LazloCatalogSortTechnique

This page describes a possible technique for sorting catalog numbers
consistently and automatically, with three examples.

Overview

This technique uses two catalog numbers per catalog number field:

      • Visible Catalog Number** This is the catalog number
        entered by the user and displayed on the site. It should be
        entered exactly as it appears on the release.
      • Shadow Catalog Number** This is a version of the visible
        catalog number that has been automatically transformed by a
        series of rules to help it sort more accurately. It is never
        visible to the end user, but is used to determine sort order
        on a label page. It is automatically updated every time the
        visible catalog number is changed or when the transformation
        ruleset changes.

Transformation Process

The shadow catalog number is generated by running the visible catalog
number through a series of regular expression transformations. The
examples use the Unix "sed" utility to perform these transformations.

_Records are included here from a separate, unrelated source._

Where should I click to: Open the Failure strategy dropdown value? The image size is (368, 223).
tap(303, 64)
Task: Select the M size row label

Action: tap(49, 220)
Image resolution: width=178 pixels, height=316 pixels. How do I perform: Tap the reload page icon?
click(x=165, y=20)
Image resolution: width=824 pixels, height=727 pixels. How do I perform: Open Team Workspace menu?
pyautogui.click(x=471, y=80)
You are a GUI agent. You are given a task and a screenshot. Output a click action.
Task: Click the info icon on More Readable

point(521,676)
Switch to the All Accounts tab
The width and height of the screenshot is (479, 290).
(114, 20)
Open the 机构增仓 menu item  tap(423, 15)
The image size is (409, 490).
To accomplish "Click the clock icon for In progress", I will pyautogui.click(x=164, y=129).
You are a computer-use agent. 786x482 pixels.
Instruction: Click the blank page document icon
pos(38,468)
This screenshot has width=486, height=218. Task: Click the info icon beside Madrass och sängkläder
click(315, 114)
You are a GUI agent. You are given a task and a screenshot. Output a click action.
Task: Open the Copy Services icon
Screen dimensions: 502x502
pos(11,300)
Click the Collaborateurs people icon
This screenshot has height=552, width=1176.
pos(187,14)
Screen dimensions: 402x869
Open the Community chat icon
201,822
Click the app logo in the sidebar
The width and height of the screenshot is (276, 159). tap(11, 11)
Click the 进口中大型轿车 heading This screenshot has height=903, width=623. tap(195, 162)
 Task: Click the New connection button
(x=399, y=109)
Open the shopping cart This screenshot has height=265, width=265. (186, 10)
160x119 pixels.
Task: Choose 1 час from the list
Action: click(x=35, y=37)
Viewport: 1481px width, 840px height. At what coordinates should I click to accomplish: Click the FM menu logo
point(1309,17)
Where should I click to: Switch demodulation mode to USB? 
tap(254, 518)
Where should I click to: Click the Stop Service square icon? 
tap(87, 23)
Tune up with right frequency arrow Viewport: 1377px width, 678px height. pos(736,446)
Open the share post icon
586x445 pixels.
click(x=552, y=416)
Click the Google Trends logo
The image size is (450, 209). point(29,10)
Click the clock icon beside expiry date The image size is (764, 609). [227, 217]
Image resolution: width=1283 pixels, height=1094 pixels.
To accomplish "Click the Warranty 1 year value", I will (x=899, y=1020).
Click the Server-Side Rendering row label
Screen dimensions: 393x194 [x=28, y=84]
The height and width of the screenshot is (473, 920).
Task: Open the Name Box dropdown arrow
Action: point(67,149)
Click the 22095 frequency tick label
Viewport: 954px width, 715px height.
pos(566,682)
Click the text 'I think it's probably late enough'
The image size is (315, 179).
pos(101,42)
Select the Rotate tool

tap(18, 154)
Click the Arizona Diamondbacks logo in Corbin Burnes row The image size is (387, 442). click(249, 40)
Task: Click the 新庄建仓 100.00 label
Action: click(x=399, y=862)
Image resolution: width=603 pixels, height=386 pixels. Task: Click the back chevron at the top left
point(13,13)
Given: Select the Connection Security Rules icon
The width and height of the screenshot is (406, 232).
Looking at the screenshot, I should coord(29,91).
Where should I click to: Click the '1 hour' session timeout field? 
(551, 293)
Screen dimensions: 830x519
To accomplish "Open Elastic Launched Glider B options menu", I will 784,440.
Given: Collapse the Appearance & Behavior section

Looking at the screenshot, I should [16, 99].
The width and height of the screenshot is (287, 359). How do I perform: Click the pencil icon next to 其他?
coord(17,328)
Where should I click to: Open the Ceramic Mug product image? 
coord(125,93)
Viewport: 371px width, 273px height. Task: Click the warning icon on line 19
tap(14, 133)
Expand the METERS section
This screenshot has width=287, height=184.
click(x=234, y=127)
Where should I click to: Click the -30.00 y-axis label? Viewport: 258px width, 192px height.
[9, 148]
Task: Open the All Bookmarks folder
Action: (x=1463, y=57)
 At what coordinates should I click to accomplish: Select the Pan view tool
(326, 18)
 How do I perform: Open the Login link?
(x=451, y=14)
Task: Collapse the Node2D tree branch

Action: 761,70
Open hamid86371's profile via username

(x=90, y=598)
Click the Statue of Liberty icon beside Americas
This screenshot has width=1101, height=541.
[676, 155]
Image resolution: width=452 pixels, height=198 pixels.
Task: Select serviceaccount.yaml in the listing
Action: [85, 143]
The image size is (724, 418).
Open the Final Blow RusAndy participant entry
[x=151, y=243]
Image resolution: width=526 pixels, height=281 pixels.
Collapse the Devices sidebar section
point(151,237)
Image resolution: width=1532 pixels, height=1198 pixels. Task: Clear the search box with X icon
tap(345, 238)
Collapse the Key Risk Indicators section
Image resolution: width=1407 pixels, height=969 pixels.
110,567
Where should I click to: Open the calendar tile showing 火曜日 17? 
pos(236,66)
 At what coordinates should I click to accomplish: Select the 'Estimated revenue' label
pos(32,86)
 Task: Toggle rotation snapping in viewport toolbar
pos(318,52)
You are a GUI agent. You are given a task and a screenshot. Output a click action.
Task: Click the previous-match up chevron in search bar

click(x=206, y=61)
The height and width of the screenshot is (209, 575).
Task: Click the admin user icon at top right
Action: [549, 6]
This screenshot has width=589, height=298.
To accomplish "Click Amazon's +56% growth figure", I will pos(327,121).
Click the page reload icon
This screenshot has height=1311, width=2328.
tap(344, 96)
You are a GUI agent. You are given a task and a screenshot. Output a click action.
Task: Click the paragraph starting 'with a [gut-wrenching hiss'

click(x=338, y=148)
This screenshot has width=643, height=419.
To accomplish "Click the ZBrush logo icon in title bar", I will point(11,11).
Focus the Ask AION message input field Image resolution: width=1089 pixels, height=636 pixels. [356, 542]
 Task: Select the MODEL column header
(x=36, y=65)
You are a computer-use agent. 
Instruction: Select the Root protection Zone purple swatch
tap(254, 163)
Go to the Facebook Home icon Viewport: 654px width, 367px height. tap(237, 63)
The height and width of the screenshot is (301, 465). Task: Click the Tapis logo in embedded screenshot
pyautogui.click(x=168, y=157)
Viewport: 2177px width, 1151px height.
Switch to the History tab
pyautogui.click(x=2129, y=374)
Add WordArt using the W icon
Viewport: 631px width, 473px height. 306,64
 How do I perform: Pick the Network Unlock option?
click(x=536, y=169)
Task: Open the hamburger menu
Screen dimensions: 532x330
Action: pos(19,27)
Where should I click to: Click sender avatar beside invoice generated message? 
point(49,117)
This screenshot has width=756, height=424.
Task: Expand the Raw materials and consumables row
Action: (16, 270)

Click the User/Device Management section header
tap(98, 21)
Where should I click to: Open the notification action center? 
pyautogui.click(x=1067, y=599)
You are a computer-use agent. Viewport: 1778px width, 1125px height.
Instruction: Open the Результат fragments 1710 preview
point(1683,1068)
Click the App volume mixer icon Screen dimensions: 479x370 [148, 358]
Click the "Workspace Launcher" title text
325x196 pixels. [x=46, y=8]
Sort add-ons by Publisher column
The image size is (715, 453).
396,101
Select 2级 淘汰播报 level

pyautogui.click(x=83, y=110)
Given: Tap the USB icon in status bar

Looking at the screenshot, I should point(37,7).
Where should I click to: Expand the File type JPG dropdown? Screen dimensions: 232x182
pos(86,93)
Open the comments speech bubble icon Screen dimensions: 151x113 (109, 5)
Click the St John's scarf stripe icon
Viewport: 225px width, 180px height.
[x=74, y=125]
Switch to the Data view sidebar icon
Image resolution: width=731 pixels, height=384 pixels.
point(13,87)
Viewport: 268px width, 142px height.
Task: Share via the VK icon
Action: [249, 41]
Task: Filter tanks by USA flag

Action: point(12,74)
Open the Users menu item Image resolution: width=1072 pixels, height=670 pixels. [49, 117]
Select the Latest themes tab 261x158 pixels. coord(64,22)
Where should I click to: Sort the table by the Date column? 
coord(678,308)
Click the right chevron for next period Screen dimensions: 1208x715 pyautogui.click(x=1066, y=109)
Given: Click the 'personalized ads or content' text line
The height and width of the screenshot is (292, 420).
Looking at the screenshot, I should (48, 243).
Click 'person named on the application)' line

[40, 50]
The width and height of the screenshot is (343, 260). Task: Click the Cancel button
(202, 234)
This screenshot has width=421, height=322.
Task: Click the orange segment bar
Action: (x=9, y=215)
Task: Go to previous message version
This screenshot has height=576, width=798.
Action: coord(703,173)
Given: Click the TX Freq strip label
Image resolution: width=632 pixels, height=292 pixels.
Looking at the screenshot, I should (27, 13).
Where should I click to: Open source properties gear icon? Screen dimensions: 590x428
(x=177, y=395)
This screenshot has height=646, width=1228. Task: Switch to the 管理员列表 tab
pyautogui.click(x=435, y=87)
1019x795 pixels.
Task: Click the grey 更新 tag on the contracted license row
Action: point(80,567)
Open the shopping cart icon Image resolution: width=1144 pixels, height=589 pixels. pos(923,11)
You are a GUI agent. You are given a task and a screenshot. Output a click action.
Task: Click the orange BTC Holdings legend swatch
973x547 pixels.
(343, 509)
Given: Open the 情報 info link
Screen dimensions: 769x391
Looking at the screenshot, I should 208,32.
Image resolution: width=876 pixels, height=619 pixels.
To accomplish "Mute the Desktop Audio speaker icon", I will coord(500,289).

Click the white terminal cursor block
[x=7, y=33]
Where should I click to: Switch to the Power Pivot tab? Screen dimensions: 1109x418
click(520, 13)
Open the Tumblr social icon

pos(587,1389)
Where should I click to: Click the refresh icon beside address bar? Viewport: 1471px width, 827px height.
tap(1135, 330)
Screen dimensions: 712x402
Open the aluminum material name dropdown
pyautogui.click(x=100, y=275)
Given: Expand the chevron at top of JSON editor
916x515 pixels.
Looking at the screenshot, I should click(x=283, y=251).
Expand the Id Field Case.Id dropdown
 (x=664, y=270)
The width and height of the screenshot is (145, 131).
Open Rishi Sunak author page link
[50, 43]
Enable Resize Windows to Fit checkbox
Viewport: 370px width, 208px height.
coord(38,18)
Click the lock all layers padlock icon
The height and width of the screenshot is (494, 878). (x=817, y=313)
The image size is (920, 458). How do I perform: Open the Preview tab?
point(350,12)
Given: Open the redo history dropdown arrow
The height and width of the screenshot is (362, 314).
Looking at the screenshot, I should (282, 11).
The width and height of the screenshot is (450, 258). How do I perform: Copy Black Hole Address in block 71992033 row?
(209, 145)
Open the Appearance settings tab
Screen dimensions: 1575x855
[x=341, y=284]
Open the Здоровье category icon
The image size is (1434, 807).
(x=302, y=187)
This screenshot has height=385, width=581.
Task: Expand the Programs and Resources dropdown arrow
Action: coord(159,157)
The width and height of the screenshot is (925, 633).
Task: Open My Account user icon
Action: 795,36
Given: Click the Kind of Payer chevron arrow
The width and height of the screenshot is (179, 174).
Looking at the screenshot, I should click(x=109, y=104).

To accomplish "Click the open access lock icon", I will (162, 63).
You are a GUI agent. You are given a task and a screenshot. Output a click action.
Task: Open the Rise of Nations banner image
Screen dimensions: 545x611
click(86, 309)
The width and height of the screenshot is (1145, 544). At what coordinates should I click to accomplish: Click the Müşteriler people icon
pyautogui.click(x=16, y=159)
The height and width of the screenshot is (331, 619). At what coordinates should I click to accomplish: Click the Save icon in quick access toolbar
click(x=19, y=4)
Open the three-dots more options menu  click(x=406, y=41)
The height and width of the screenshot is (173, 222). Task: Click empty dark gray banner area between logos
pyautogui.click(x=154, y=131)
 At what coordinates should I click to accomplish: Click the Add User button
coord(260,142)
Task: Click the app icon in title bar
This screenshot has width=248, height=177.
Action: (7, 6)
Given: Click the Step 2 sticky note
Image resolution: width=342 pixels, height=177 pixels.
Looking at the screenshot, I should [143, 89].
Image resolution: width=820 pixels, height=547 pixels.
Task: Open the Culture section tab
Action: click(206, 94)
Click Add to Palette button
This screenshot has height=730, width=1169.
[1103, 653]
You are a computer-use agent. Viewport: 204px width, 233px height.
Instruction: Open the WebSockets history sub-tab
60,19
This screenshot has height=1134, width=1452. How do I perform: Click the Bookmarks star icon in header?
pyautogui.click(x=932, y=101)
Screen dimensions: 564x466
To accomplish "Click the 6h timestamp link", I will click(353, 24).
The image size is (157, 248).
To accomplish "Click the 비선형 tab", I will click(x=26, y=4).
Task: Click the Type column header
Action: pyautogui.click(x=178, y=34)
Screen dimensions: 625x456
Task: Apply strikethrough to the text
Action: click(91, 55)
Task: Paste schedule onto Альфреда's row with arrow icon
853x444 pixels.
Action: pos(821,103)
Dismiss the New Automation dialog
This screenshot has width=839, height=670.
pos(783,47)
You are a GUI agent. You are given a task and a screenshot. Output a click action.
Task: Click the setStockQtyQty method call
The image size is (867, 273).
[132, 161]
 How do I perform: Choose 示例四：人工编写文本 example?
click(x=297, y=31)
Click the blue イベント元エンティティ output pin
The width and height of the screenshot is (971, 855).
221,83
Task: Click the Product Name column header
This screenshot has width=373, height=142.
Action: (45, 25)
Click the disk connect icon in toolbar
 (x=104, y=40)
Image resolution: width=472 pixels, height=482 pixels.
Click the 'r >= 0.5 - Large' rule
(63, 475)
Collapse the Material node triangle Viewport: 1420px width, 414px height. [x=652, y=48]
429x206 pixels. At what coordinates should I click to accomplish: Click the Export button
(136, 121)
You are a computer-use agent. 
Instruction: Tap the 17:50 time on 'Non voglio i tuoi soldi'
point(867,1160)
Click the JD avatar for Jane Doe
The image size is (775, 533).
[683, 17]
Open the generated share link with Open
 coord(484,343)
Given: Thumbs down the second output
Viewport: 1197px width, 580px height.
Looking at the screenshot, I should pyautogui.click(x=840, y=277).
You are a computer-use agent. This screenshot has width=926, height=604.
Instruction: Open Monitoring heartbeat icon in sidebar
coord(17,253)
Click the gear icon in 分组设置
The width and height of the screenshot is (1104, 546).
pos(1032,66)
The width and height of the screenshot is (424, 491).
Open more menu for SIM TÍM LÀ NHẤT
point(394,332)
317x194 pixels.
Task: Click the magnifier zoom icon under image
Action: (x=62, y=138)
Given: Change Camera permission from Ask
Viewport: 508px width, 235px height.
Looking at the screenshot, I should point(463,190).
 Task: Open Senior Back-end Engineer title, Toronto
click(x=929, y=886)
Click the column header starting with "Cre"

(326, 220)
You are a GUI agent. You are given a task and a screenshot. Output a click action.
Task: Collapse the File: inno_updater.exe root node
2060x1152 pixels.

It's possible to have more than one set of transformation rules. A very
basic set of rules might be applied on all label pages, with fancier
custom rules assigned to labels on an individual basis, to solve sorting
problems that are specific to the catalog numbers the label uses.

Examples

Basic Rule Set

Here's a very basic rule set that could be applied to generate shadow
catalog numbers sitewide.

#!/usr/bin/sed -f
s/[a-z]/\U&/g
s/[^A-Z0-9]//g
s/\([0-9][0-9]*\)/\t\1\t/g
:a;s/\t\([0-9]\{1,15\}\)\t/\t0\1\t/;ta
s/\t//g

Here's what this goobledygook does:

  • Transforms all lowercase letters to uppercase.
  • Strips out all characters except for letters and numbers.
  • Separates groups of numbers from groups of letters using tab
    characters.
  • Pads all number groups out to sixteen digits wide ("90241" becomes
    "0000000000090421", etc.)
  • Strips out the tabs.

Other Examples (not planned to be implemented as of 14th Oct 2008)

Mercury Records, Basic Transformation

LazloCatalogSortExample1 is an
example of how the Mercury label page
1 sorts after these rules have
been used to generate "shadow" versions of the existing catalog numbers.
If you look it over you'll see that the changes are subtle. Spacing and
placing of dashes, for example, no longer matter: "574865-2" now comes
between "574 847-1" and "574 902-2" instead of after "574 975-1"; the
"422" series is now interspersed instead of split into "422"+space vs.
"422"+dash, and so forth. This alone is a major improvement over the
current sorting system, and would benefit the site even if it were the
only change implemented: catalog numbers can be entered exactly as they
appear and still sort without needing to manually add extra spaces and
other display-oriented tweaks.

Mercury Records, Complex Transformation

But if we can create specific per-label rule sets we can get much
fancier. LazloCatalogSortExample2
is an example of how the Mercury page might be sorted if we added a
handful of additional rules that are specific to how the label formats
its catalog numbers. The goal is to cluster related releases together
even when a conventional catalog number sort can't do so. Mercury UK
uses different prefixes for different formats of the same single, which
will all share a common sequence number -- for example, the 7" of
Electribe 101's "Tell Me When The Fever Ended" was MER 310, the CD
single was MERCD 310, the 12" was MERX 310 and the remix 12" MERXR 310.
By adding two rules, we get all these different formats to sort
together:

s/^\(MER[A-Z]*\)\t\(.*\)$/MER\t\2\t\1/
s/^\(MRX[A-X]*\)\t\(.*\)$/MER\t\2\t\1/

(This rule needs some tweaking to handle album releases which use the
MERL/MERH prefixes, but you get the idea.) Another couple of rules
allows shortened catalog numbers to be listed in sequence with full
catalog numbers. For example, Van Morrison's "No Guru, No Method, No
Teacher" LP (entered as catalog number 422-830 077-1 M-1) can be listed
next to the CD (entered as catalog number 830 077-2, omitting the "422"
prefix) by adding one more rule:

s/\t\(8[0-9]\{6\}\)\t/\t422\1\t/

And so forth.

ZTT Records, Complex Transformation

As an example of how complex a label's catalog number can be and still
be processed using this system,
LazloCatalogSortExampleZTT
shows the ZTT page 2 as it sorts
using a series of rules that are specific to this label. ZTT's catalog
scheme is notoriously complicated and inconsistent, but a set of rules
can still be devised that allows releases to be clustered in a sensible
manner.